The central idea in this part is all about having hope: a confident expectation of good from God because He is gracious. It’s about what is hope, why it is important, how to have it, and bible examples of this truth in action.


Joseph Prince used the famous battle that Jehoshaphat fought against enemies that formed an unholy alliance against God’s people (2 Chronicles 20). It demonstrated how hope comes, and how it works magic in impossible situations that God’s people finds themselves in. Inspiring chapter.


The story of Jabez’s prayer and God’s answer to him (1 Chronicles 4:9) was the basis of encouraging us to unashamedly ask big when we approach God in prayer. He tells the inspiring story of Olivia Lum, the entrepreneur who founded Hyflux, Singapore’s first water management company to be listed in the SGX.


Joseph Prince reminds us of the thesis of this book. There is power in right believing. And the secret to right believing is right listening. He demonstrates this principle by showing how listening to the stories of Jesus healing power raised the faith of the woman who had been bleeding for 12 years (Mark 5).

Well, I am surprised that I have actually come to this point. This is the second last part of the book. Most books remain unfinished on my book shelf. I am easily distracted when it comes to ideas. I move from one idea and interest to another quickly. You could say it was my earlier pledge to readers that has brought me to this point. Now I can see the finish line.

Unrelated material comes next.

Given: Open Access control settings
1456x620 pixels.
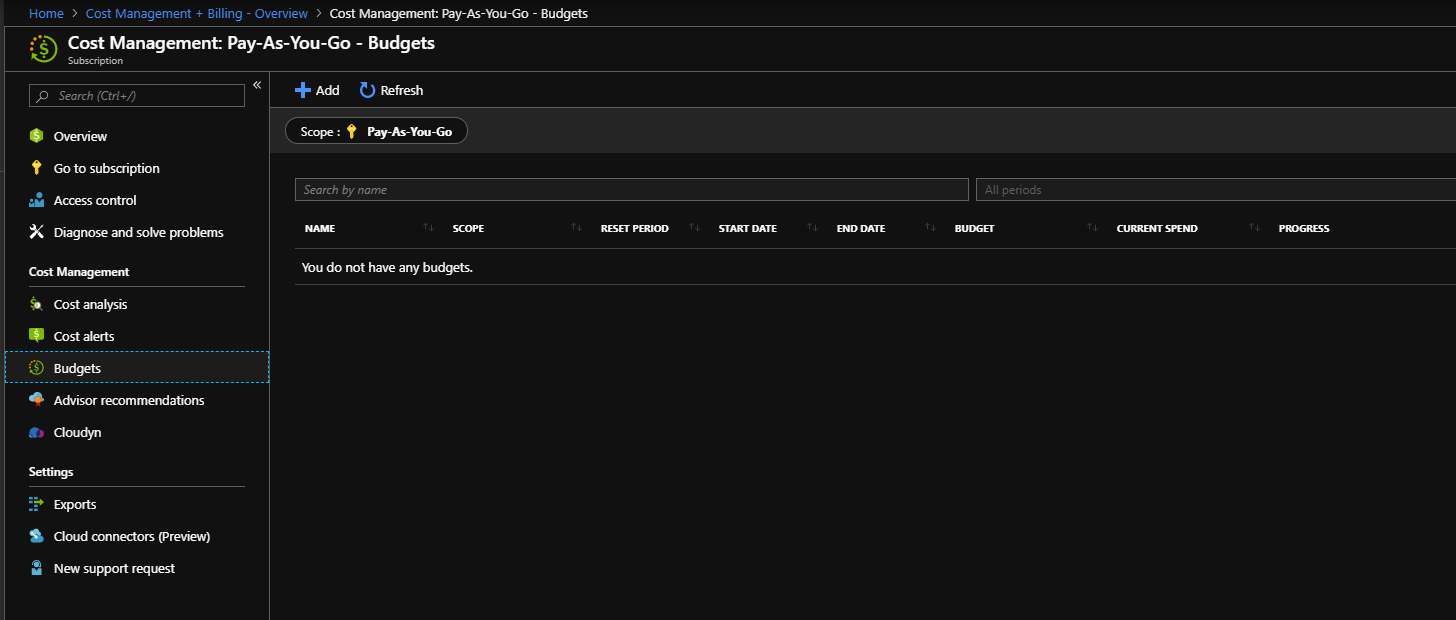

The insights in these chapters does not grab you like gems in the earlier chapters. But the stories are inspiring. I love the Olivia Lum story. Wonderful stuff. This part is an easy lap. It energises, it inspires. It is not rocket science. Hope is strengthened when we keep our eyes on Jesus and his love for us. God wants to bless us and we can have a confident expectation of good because of His unchanging love.